MobileRead Forums - View Single Post

josepinto · 04-05-2013, 07:26 AM

Quote:

Originally Posted by oneillpt

The replacement of content by boilerplate editorial disclaimers for some articles seems to be due to use of auto_cleanup. Try the version below where this is disabled. I have used keep_only_tags and remove_tags instead. (The unicode accented characters in the title caused problems for me. Put them back if they work for you)

Code:

class AdvancedUserRecipe1365070687(BasicNewsRecipe):
  title = u'Diario de Noticias'
  oldest_article = 7
  max_articles_per_feed = 100
  #auto_cleanup = True
  keep_only_tags = [dict(name='div', attrs={'id':'cln-esqmid'}) ]
  remove_tags    = [ dict(name='table', attrs={'class':'TabFerramentasInf'}) ]
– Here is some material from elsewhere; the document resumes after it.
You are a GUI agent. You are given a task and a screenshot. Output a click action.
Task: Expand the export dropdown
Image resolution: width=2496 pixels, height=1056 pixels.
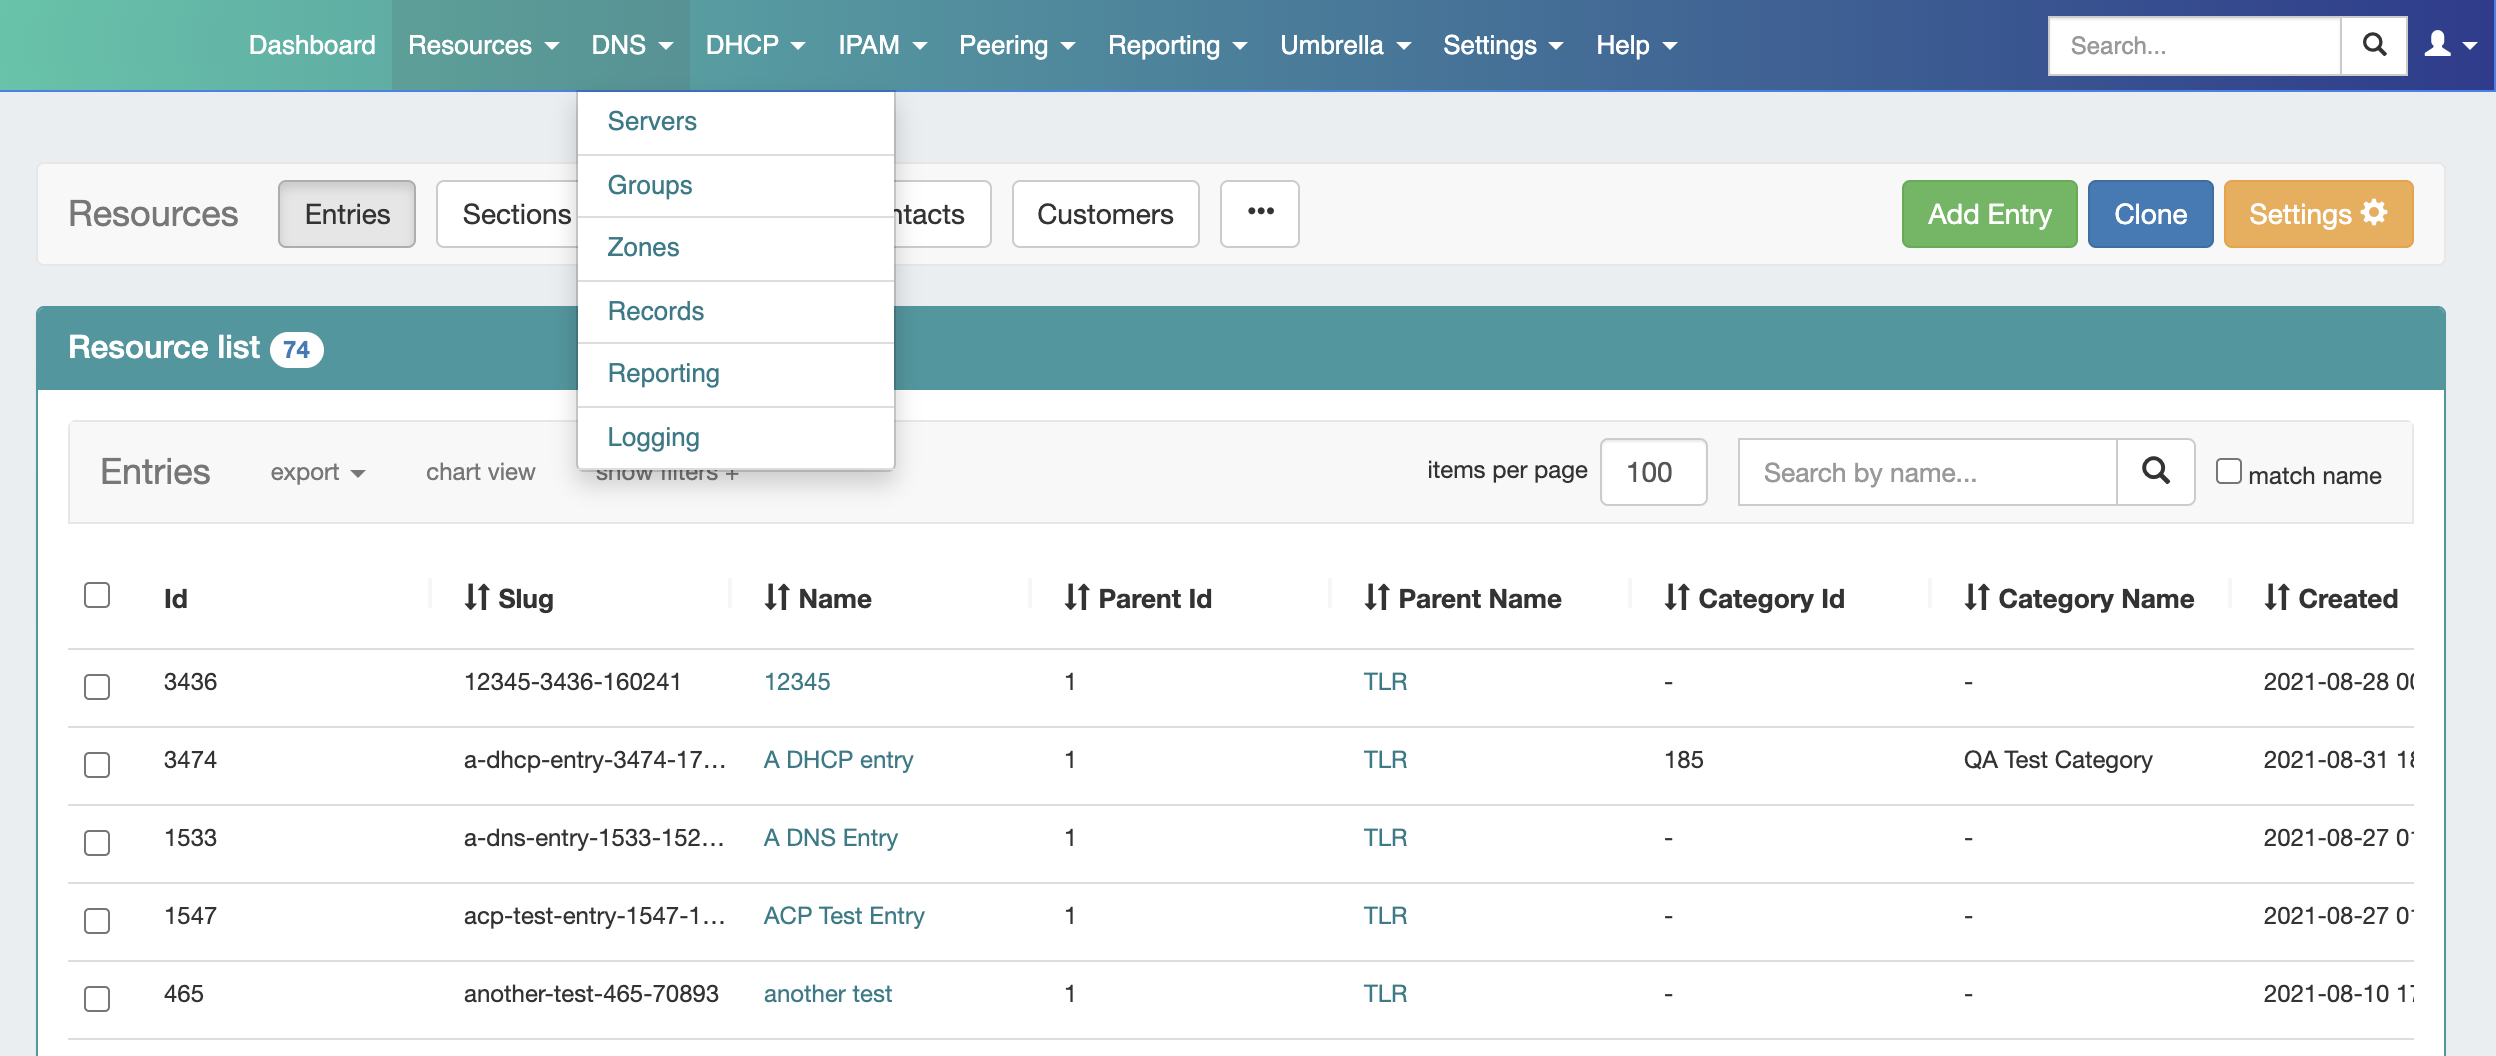click(317, 472)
  feeds = [(u'Portugal', u'http://feeds.dn.pt/DN-Portugal'), 
    (u'Globo', u'http://feeds.dn.pt/DN-Globo'), 
    (u'Economia', u'http://feeds.dn.pt/DN-Economia'), 
    (u'Ci\xeancia', u'http://feeds.dn.pt/DN-Ciencia'), 
    (u'Artes', u'http://feeds.dn.pt/DN-Artes'), 
    (u'TV & Media', u'http://feeds.dn.pt/DN-Media'), 
    (u'Opini\xe3o', u'http://feeds.dn.pt/DN-Opiniao'), 
    (u'Pessoas', u'http://feeds.dn.pt/DN-Pessoas')
    ]

Thanks,

All text is extracted now.

Several sections could also be added but I personally do not use them:

Desporto:
http://feeds.dn.pt/DN-Desporto

Cartaz:
http://feeds.dn.pt/DN-Cartaz

Política:
http://feeds.dn.pt/DN-Politica

Gente:
http://feeds.dn.pt/DN-Gente

Galerias:
http://feeds.dn.pt/DN-Galeria

Side note: Terms of use of the feeds of this newspaper: http://www.dn.pt/info/termosdeuso.aspx

José Pinto